▸ Exercises to complete:
1 – Answer these questions from the scareware article.
(a) What did the fake software cost consumers in US dollars?
(b) Which court put a stop to the practice pending litigation?
(c) How much were Marc and Maurice D'Souza ordered to pay, in US dollars?
2 – Reproduce the scareware article word for word, starting at "A Maryland district" and stopping after "of the misconduct.".

The Federal Trade Commission this week continued its crackdown on Internet scareware, imposing a judgment of more than $163 million (£100 million) on the final defendant in a long-running case.
Kristy Ross has also been permanently barred from selling computer security software or software that interferes with a consumer’s computer, and from any form of deceptive marketing.
Ross was one of several people charged in 2008 with conning more than one million consumers into buying fake software to remove a computer virus. The FTC alleged that the operation bought ads on popular Internet networks and websites, which displayed bogus “system scan” notices on people’s computers. These scans told consumers that their computers were infected with a virus and needed to be removed by purchasing software for $40 – $60 (£25 – £37). But there was no scan and no virus removal.
A Maryland district court put a stop to the practice, pending litigation. In addition to Ross, Marc and Maurice D’Souza last year were ordered to pay $8.2 million (£5 million) for their part in the scheme. Four others settled with the FTC and three are in default. Ross was the last scammer to face the music.
Ross claimed that she was only an employee of Innovative Marketing – also charged in the case – not a “control person,” and had no knowledge of the misconduct.
The court’s final ruling makes Ross, along with Innovative Marketing and employees Sam Jain and Daniel Sundin, liable for $163,167,539.95 (approximately £100 million).
This week, the FTC froze the assets of more fake tech support scams that tricked users into paying for the removal of non-existent computer viruses.
The FTC in September also took down PC rental firms that were spying on unknowing users.

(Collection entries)
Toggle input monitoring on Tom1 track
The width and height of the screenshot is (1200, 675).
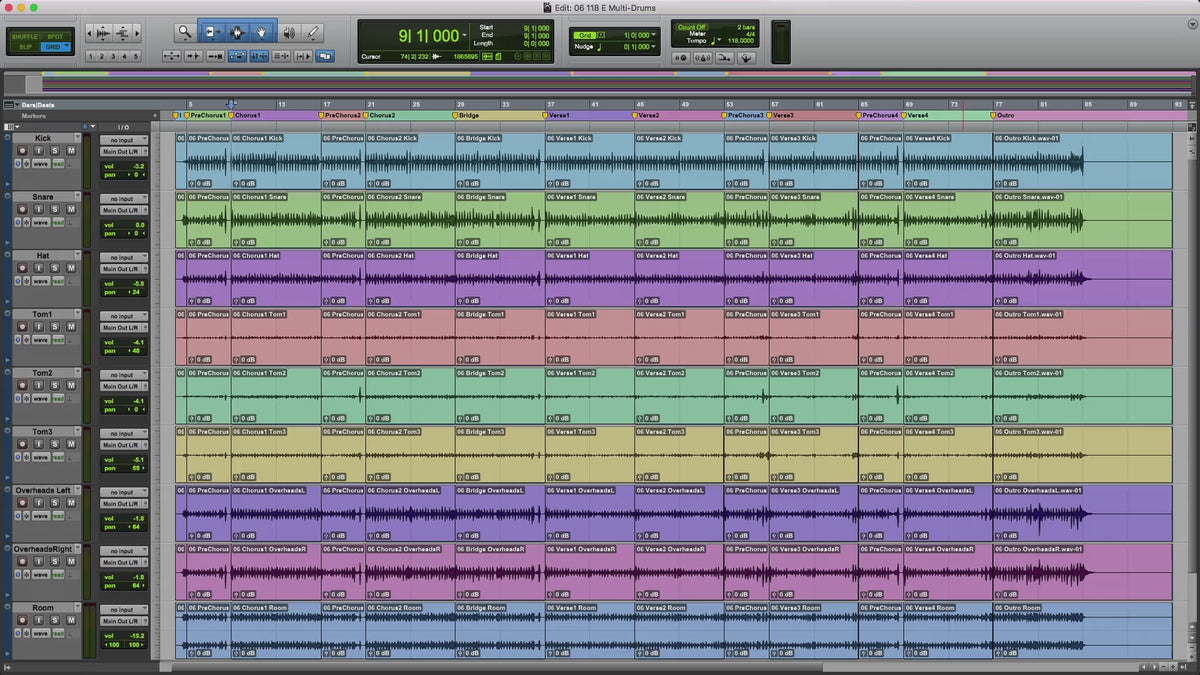38,327
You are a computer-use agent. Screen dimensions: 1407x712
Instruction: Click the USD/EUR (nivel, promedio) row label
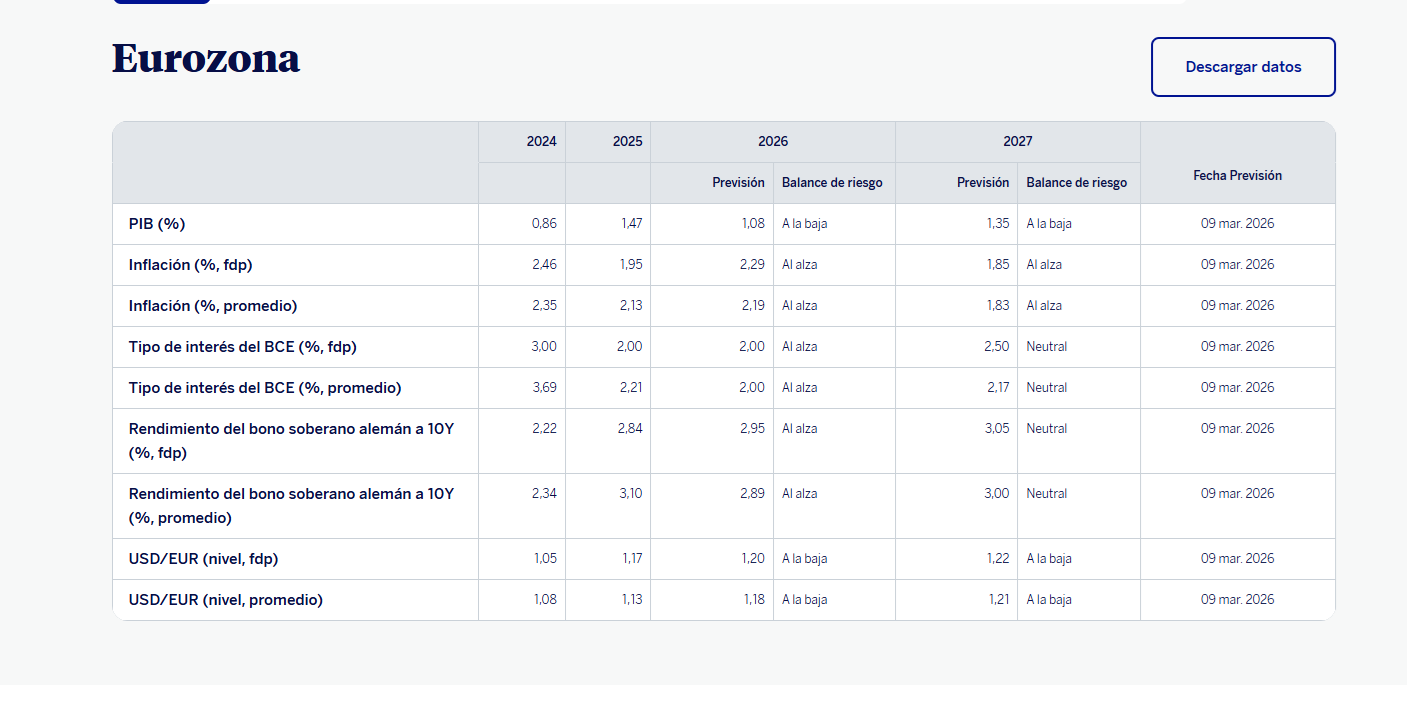[226, 600]
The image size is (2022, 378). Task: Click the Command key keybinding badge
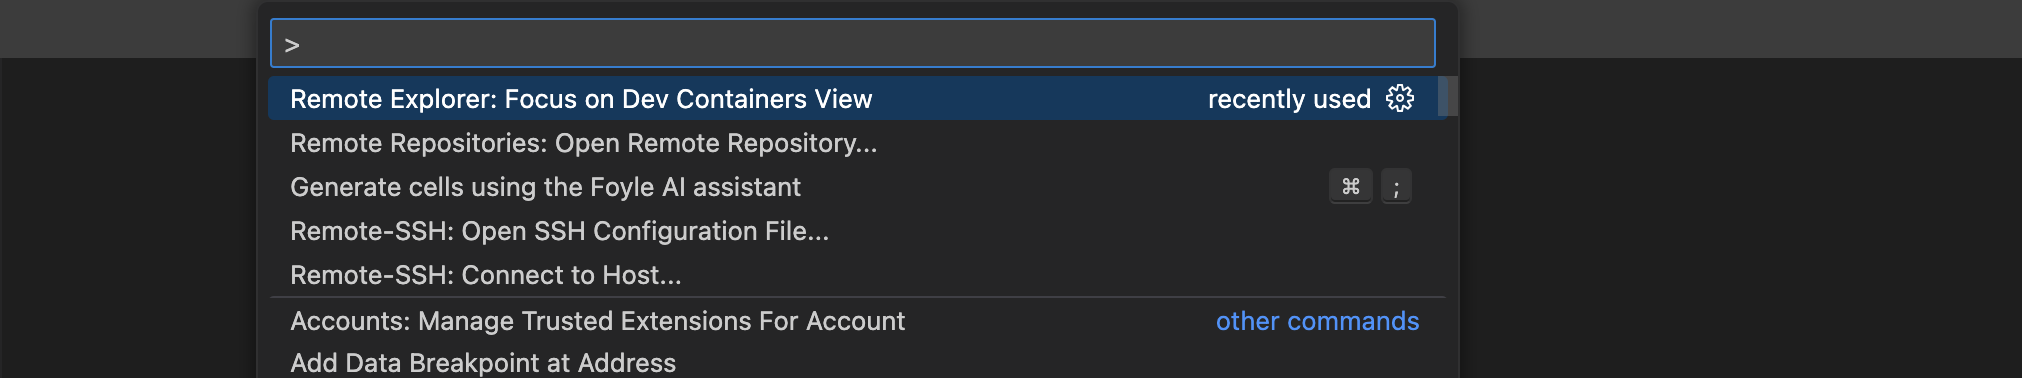click(x=1351, y=187)
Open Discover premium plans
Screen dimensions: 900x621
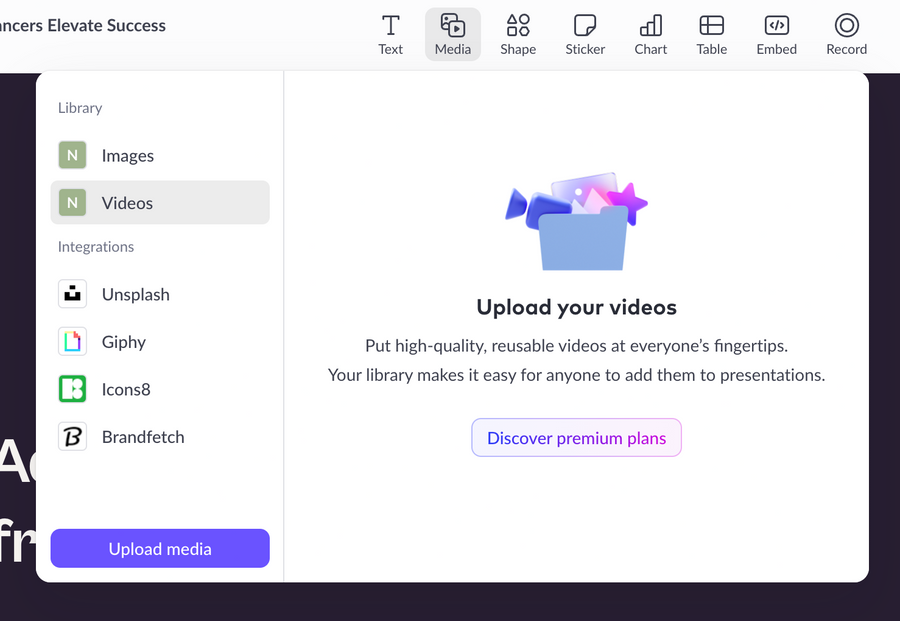click(576, 437)

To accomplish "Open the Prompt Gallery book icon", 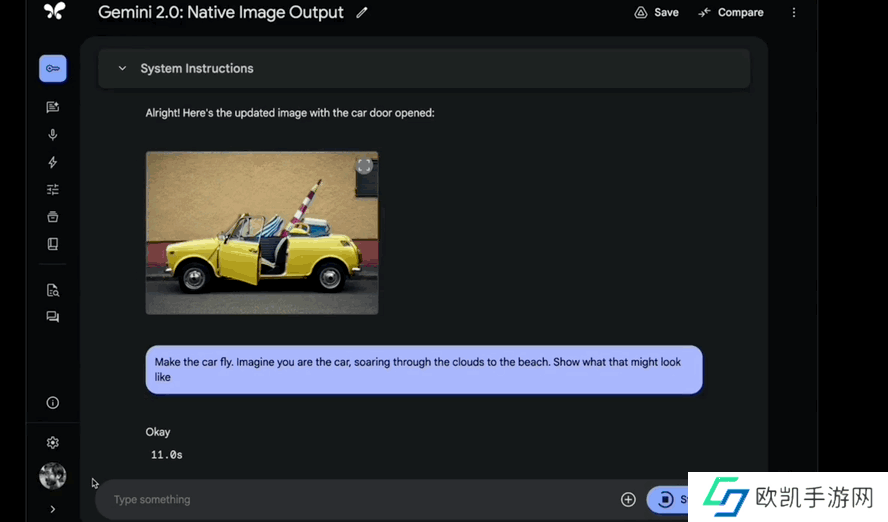I will click(53, 244).
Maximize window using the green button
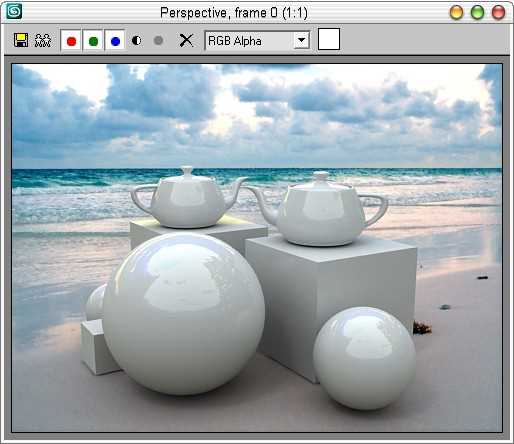The height and width of the screenshot is (444, 514). point(477,13)
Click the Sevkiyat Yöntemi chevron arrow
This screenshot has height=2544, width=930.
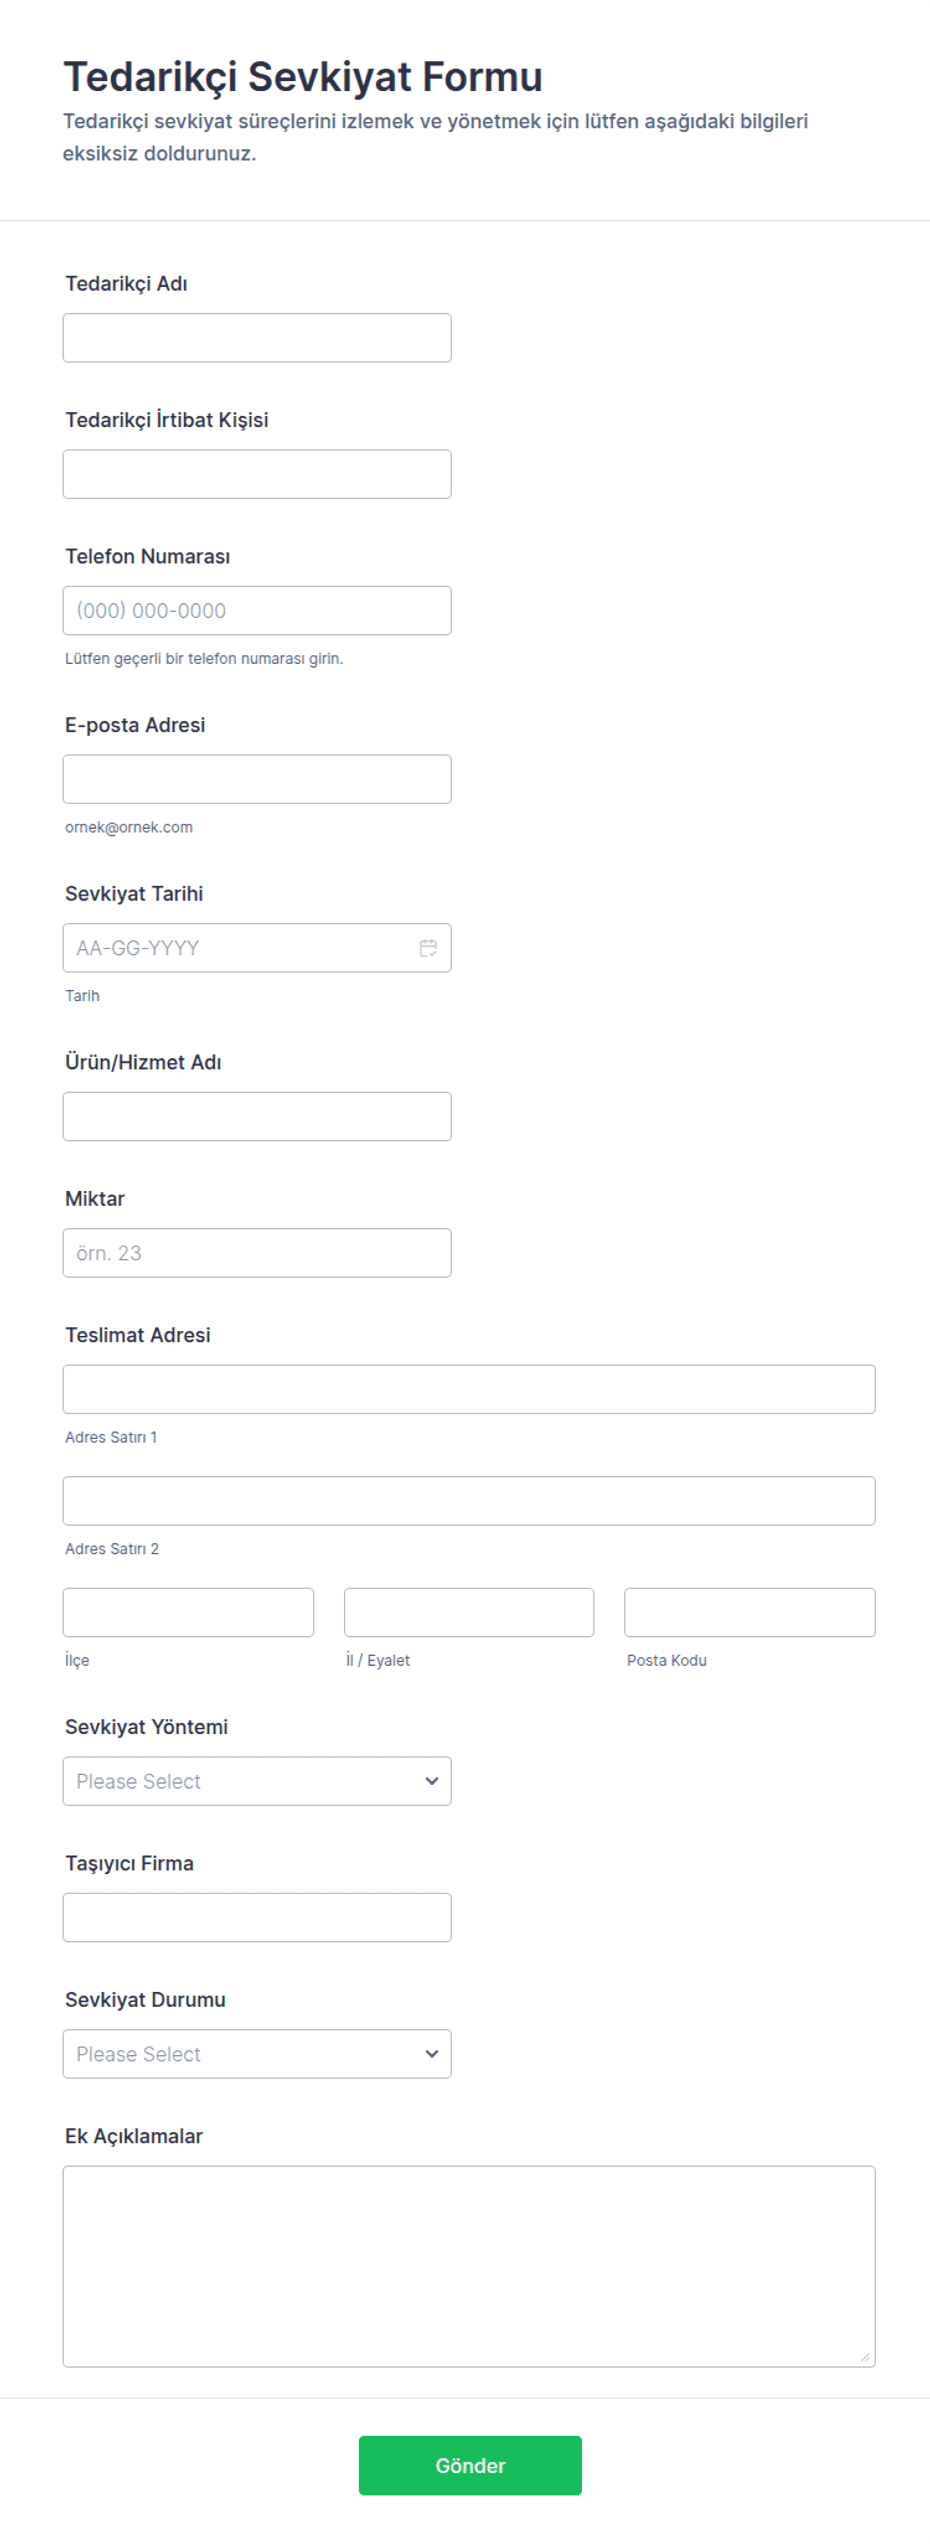click(432, 1781)
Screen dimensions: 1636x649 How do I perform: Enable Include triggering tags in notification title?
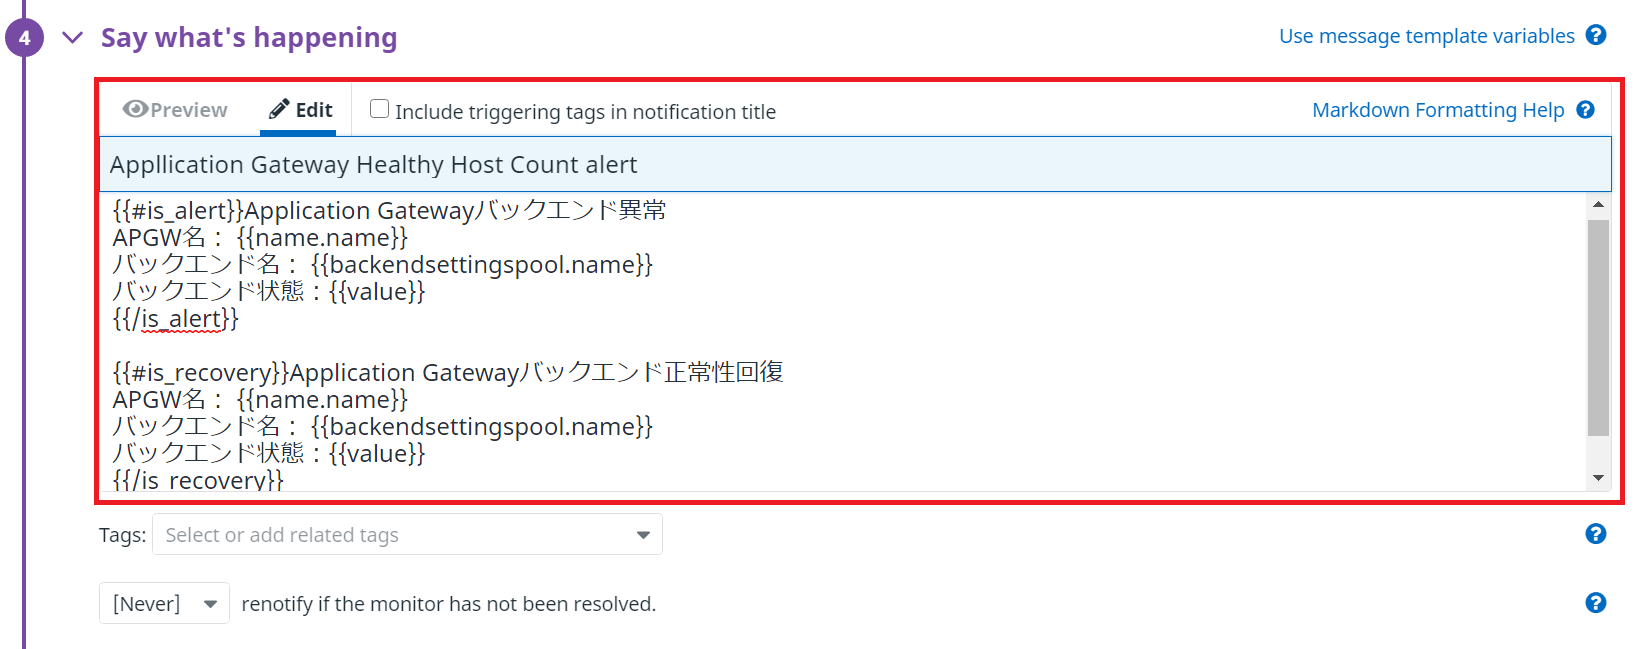point(380,109)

▸ Answers for the tasks:
1 –
(a) $40 – $60
(b) A Maryland district court
(c) $8.2 million

2 –
A Maryland district court put a stop to the practice, pending litigation. In addition to Ross, Marc and Maurice D’Souza last year were ordered to pay $8.2 million (£5 million) for their part in the scheme. Four others settled with the FTC and three are in default. Ross was the last scammer to face the music.
Ross claimed that she was only an employee of Innovative Marketing – also charged in the case – not a “control person,” and had no knowledge of the misconduct.